■ Your instructions
Nothing should be left out: output all of the entries exactly.

■ Available data

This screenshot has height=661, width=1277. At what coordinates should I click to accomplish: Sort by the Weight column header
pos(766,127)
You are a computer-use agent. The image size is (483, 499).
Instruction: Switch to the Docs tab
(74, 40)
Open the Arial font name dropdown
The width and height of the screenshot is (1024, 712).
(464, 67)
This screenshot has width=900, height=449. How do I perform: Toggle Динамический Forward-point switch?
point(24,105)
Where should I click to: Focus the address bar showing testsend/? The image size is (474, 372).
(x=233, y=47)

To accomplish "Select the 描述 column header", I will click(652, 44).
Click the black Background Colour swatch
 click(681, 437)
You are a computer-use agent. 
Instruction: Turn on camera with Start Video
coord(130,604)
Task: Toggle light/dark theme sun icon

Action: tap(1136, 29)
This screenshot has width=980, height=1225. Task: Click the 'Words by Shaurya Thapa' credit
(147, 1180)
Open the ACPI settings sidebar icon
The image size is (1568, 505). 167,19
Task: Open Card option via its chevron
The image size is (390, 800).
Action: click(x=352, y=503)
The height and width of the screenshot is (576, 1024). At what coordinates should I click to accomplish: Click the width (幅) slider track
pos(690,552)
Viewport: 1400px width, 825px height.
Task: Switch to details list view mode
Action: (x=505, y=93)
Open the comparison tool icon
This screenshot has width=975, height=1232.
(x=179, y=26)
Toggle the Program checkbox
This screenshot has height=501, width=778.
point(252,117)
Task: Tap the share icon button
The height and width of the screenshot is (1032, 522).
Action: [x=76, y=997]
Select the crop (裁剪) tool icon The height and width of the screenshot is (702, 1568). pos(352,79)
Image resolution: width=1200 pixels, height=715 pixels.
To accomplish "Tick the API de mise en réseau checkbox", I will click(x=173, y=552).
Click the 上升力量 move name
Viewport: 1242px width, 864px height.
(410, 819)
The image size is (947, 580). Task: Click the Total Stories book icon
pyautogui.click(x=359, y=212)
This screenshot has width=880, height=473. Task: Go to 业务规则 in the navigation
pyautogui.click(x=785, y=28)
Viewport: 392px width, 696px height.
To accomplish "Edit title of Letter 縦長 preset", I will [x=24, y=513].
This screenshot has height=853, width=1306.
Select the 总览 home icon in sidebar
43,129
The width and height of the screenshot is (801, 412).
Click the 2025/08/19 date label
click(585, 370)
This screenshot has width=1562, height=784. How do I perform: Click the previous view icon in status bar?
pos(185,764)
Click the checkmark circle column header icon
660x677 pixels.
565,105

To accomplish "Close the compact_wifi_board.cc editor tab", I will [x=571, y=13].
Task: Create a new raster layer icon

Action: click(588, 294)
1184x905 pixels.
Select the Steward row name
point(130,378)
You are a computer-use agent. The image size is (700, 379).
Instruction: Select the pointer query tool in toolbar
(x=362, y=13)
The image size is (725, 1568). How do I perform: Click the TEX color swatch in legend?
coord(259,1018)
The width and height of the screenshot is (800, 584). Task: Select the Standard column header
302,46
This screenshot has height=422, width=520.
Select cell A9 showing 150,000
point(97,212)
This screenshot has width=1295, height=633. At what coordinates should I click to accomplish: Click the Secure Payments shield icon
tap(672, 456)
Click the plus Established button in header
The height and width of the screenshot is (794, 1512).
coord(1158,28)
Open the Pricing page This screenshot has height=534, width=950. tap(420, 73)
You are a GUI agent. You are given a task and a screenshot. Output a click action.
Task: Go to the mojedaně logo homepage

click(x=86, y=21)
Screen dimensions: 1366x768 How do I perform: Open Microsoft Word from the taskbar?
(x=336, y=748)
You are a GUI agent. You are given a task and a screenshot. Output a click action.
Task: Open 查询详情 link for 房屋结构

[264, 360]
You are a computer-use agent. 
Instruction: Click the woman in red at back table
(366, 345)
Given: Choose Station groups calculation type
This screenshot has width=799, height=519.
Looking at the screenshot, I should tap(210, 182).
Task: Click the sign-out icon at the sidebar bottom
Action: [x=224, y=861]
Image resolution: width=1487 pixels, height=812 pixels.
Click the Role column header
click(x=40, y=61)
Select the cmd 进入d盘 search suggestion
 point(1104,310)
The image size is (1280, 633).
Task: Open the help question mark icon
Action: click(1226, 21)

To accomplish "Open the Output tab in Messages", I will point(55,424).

■ Reply
This screenshot has height=661, width=1277. At what coordinates should I click to accomplish: Sort by the Weight column header
pos(766,127)
You are a computer-use agent. The image size is (483, 499).
Instruction: Switch to the Docs tab
(74, 40)
Open the Arial font name dropdown
The width and height of the screenshot is (1024, 712).
(464, 67)
This screenshot has width=900, height=449. How do I perform: Toggle Динамический Forward-point switch?
point(24,105)
Where should I click to: Focus the address bar showing testsend/? The image size is (474, 372).
(x=233, y=47)

To accomplish "Select the 描述 column header", I will click(652, 44).
Click the black Background Colour swatch
 click(681, 437)
You are a computer-use agent. 
Instruction: Turn on camera with Start Video
coord(130,604)
Task: Toggle light/dark theme sun icon

Action: tap(1136, 29)
This screenshot has width=980, height=1225. Task: Click the 'Words by Shaurya Thapa' credit
(147, 1180)
Open the ACPI settings sidebar icon
The image size is (1568, 505). 167,19
Task: Open Card option via its chevron
The image size is (390, 800).
Action: click(x=352, y=503)
The height and width of the screenshot is (576, 1024). At what coordinates should I click to accomplish: Click the width (幅) slider track
pos(690,552)
Viewport: 1400px width, 825px height.
Task: Switch to details list view mode
Action: (x=505, y=93)
Open the comparison tool icon
This screenshot has width=975, height=1232.
(x=179, y=26)
Toggle the Program checkbox
This screenshot has height=501, width=778.
point(252,117)
Task: Tap the share icon button
The height and width of the screenshot is (1032, 522).
Action: [x=76, y=997]
Select the crop (裁剪) tool icon The height and width of the screenshot is (702, 1568). pos(352,79)
Image resolution: width=1200 pixels, height=715 pixels.
To accomplish "Tick the API de mise en réseau checkbox", I will click(x=173, y=552).
Click the 上升力量 move name
Viewport: 1242px width, 864px height.
(410, 819)
The image size is (947, 580). Task: Click the Total Stories book icon
pyautogui.click(x=359, y=212)
This screenshot has width=880, height=473. Task: Go to 业务规则 in the navigation
pyautogui.click(x=785, y=28)
Viewport: 392px width, 696px height.
To accomplish "Edit title of Letter 縦長 preset", I will [x=24, y=513].
This screenshot has height=853, width=1306.
Select the 总览 home icon in sidebar
43,129
The width and height of the screenshot is (801, 412).
Click the 2025/08/19 date label
click(585, 370)
This screenshot has width=1562, height=784. How do I perform: Click the previous view icon in status bar?
pos(185,764)
Click the checkmark circle column header icon
660x677 pixels.
565,105

To accomplish "Close the compact_wifi_board.cc editor tab", I will [x=571, y=13].
Task: Create a new raster layer icon

Action: click(588, 294)
1184x905 pixels.
Select the Steward row name
point(130,378)
You are a computer-use agent. The image size is (700, 379).
Instruction: Select the pointer query tool in toolbar
(x=362, y=13)
The image size is (725, 1568). How do I perform: Click the TEX color swatch in legend?
coord(259,1018)
The width and height of the screenshot is (800, 584). Task: Select the Standard column header
302,46
This screenshot has height=422, width=520.
Select cell A9 showing 150,000
point(97,212)
This screenshot has width=1295, height=633. At what coordinates should I click to accomplish: Click the Secure Payments shield icon
tap(672, 456)
Click the plus Established button in header
The height and width of the screenshot is (794, 1512).
coord(1158,28)
Open the Pricing page This screenshot has height=534, width=950. tap(420, 73)
You are a GUI agent. You are given a task and a screenshot. Output a click action.
Task: Go to the mojedaně logo homepage

click(x=86, y=21)
Screen dimensions: 1366x768 How do I perform: Open Microsoft Word from the taskbar?
(x=336, y=748)
You are a GUI agent. You are given a task and a screenshot. Output a click action.
Task: Open 查询详情 link for 房屋结构

[264, 360]
You are a computer-use agent. 
Instruction: Click the woman in red at back table
(366, 345)
Given: Choose Station groups calculation type
This screenshot has width=799, height=519.
Looking at the screenshot, I should tap(210, 182).
Task: Click the sign-out icon at the sidebar bottom
Action: [x=224, y=861]
Image resolution: width=1487 pixels, height=812 pixels.
Click the Role column header
click(x=40, y=61)
Select the cmd 进入d盘 search suggestion
 point(1104,310)
The image size is (1280, 633).
Task: Open the help question mark icon
Action: click(1226, 21)

To accomplish "Open the Output tab in Messages", I will point(55,424).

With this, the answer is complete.